- _Problem requirements_: Could you give the entries back exactly as they stand, minus any pictures?

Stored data
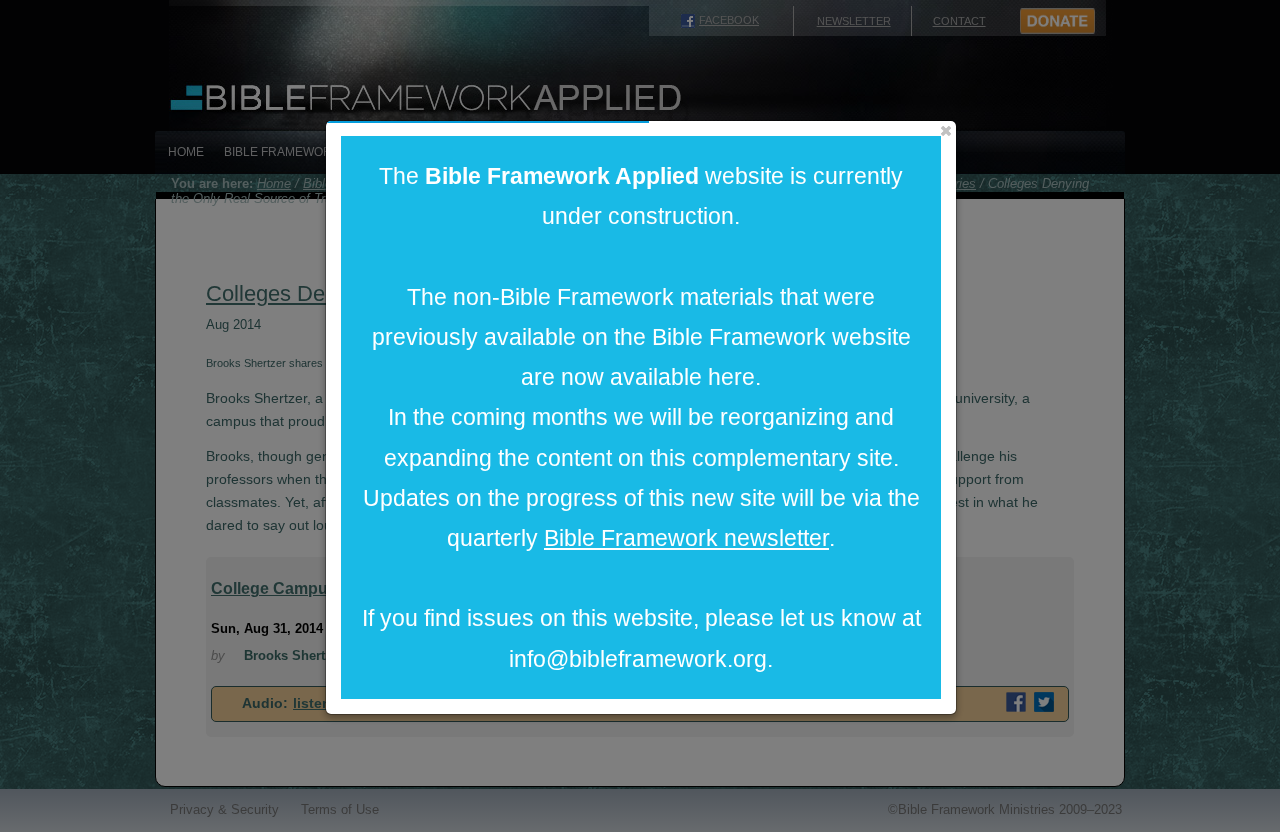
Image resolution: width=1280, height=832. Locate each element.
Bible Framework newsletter (686, 538)
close (946, 131)
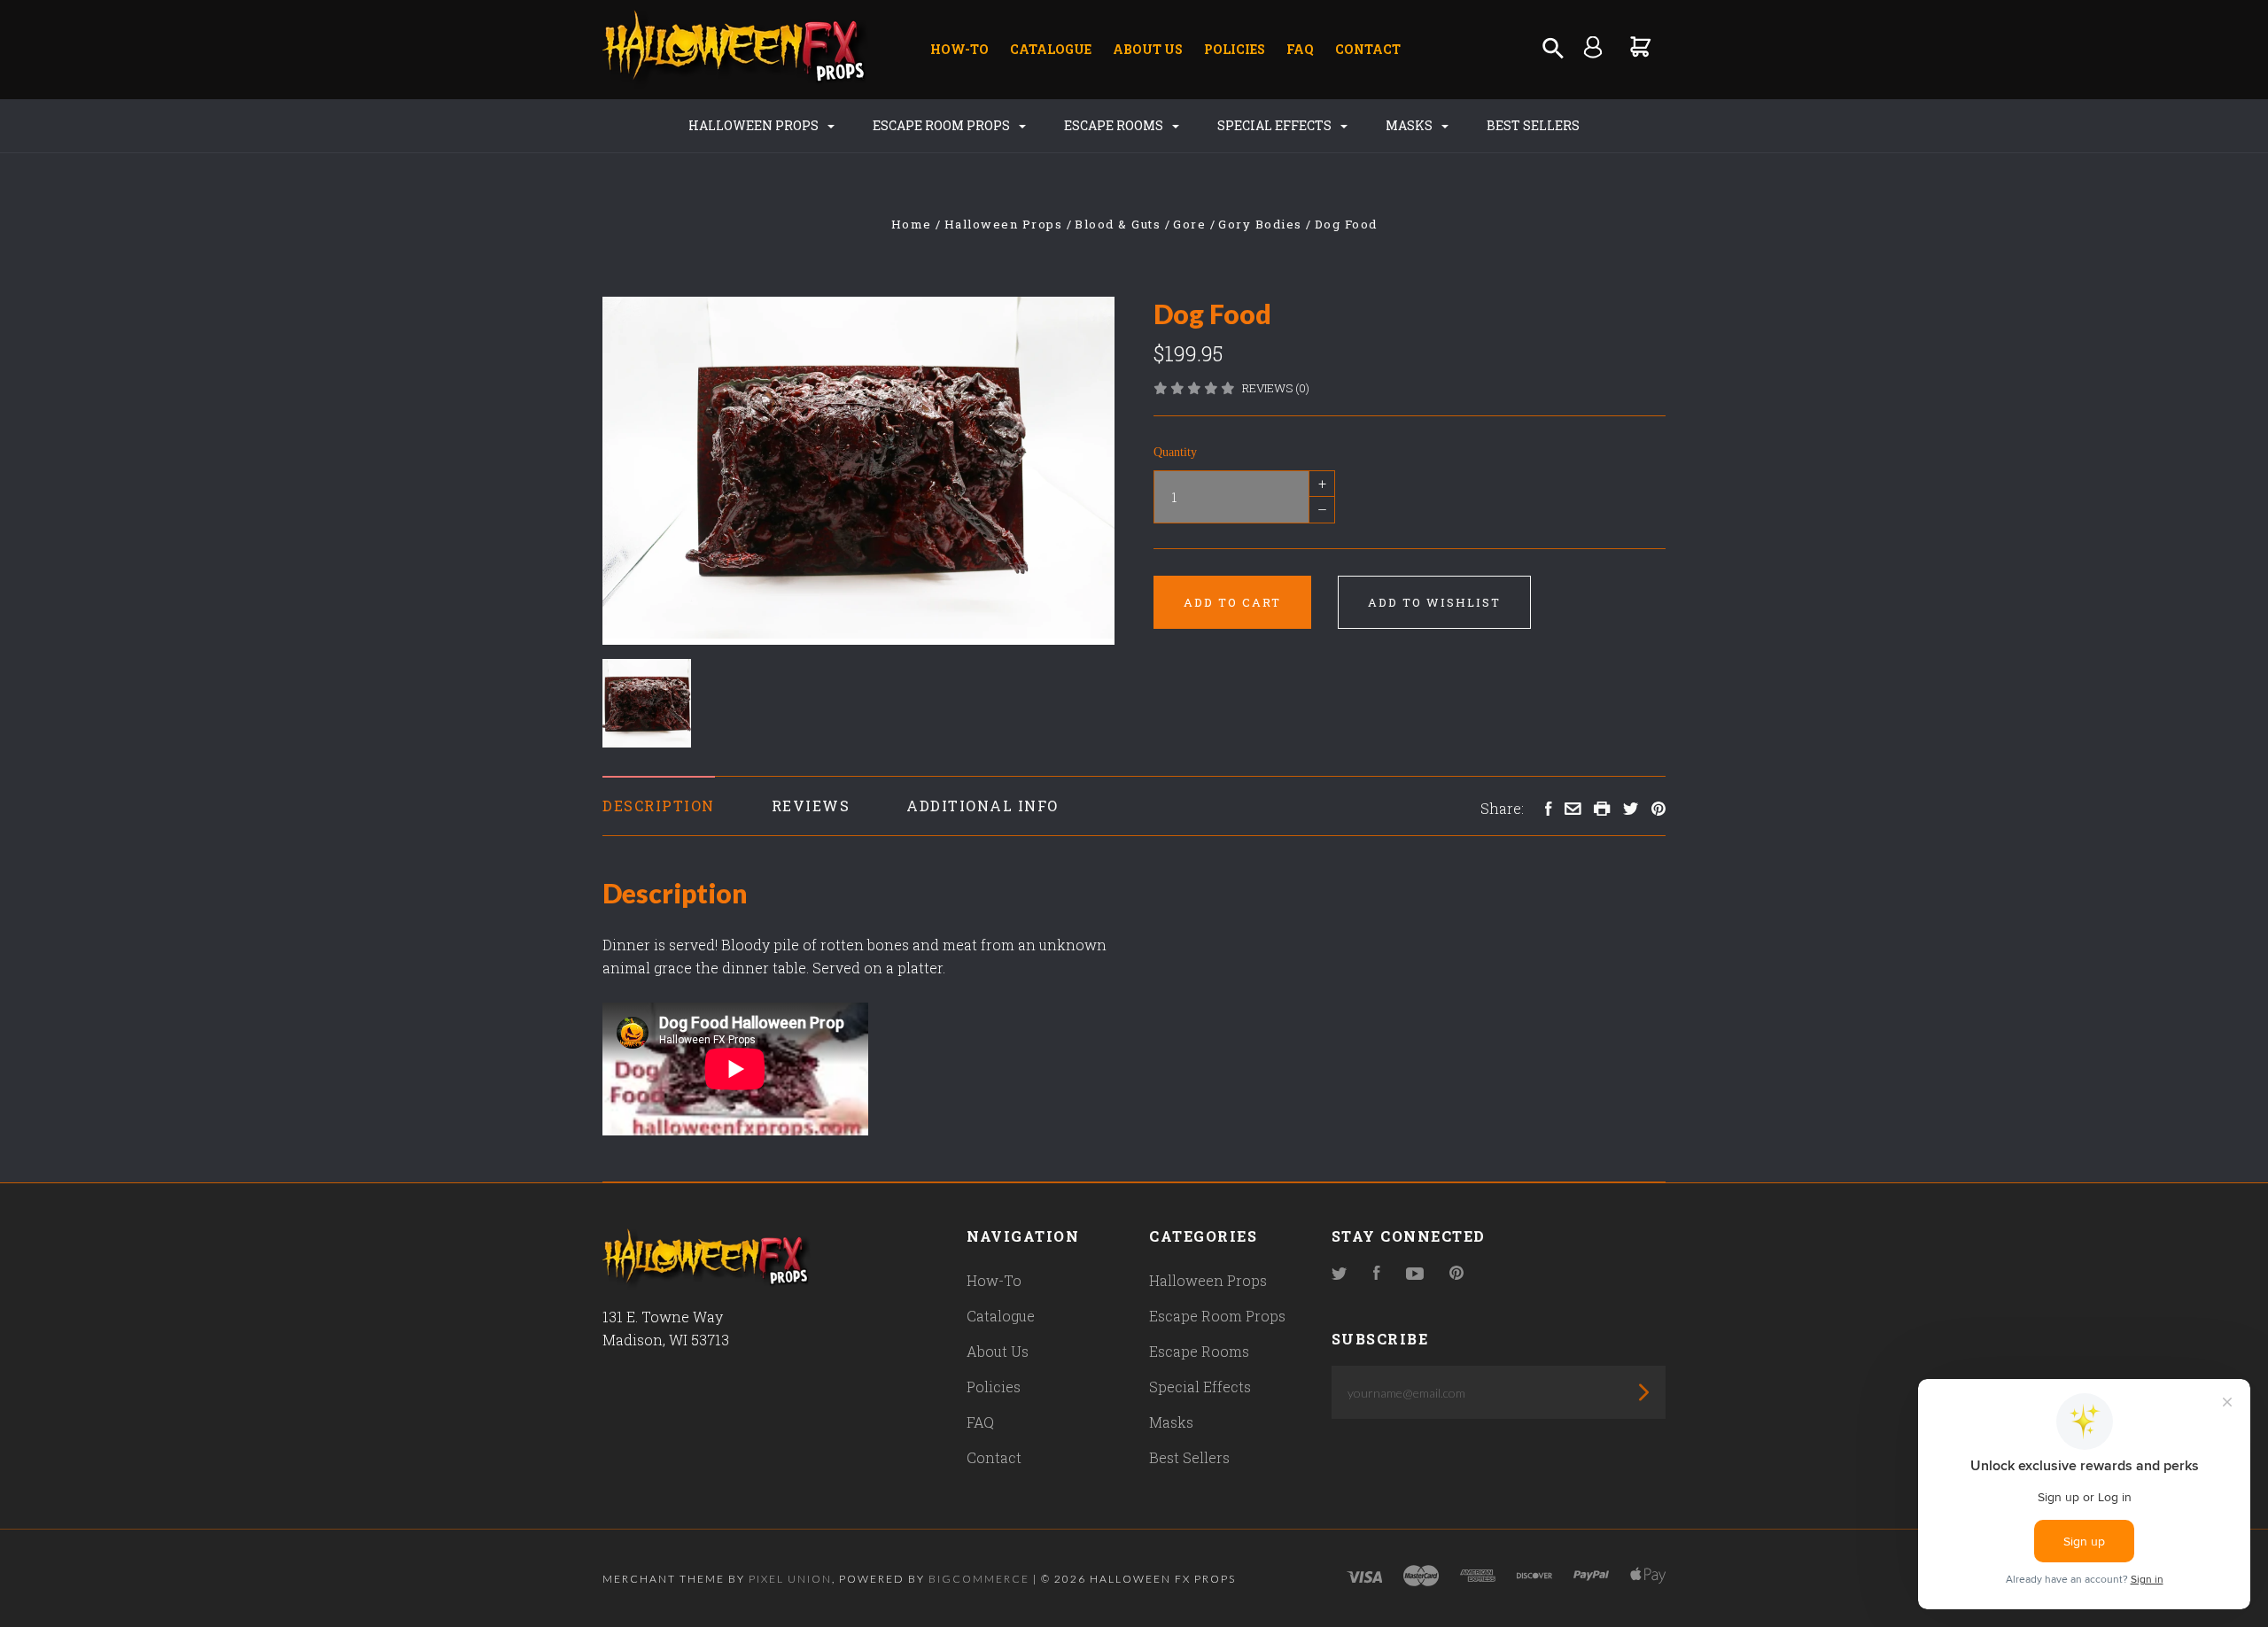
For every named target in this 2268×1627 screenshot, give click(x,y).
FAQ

- _Task output_:
Image resolution: width=1280, height=832. Locate each element.
Bible Framework newsletter (686, 538)
close (946, 131)
For every named target in this 2268×1627 screenshot, give click(x,y).
FAQ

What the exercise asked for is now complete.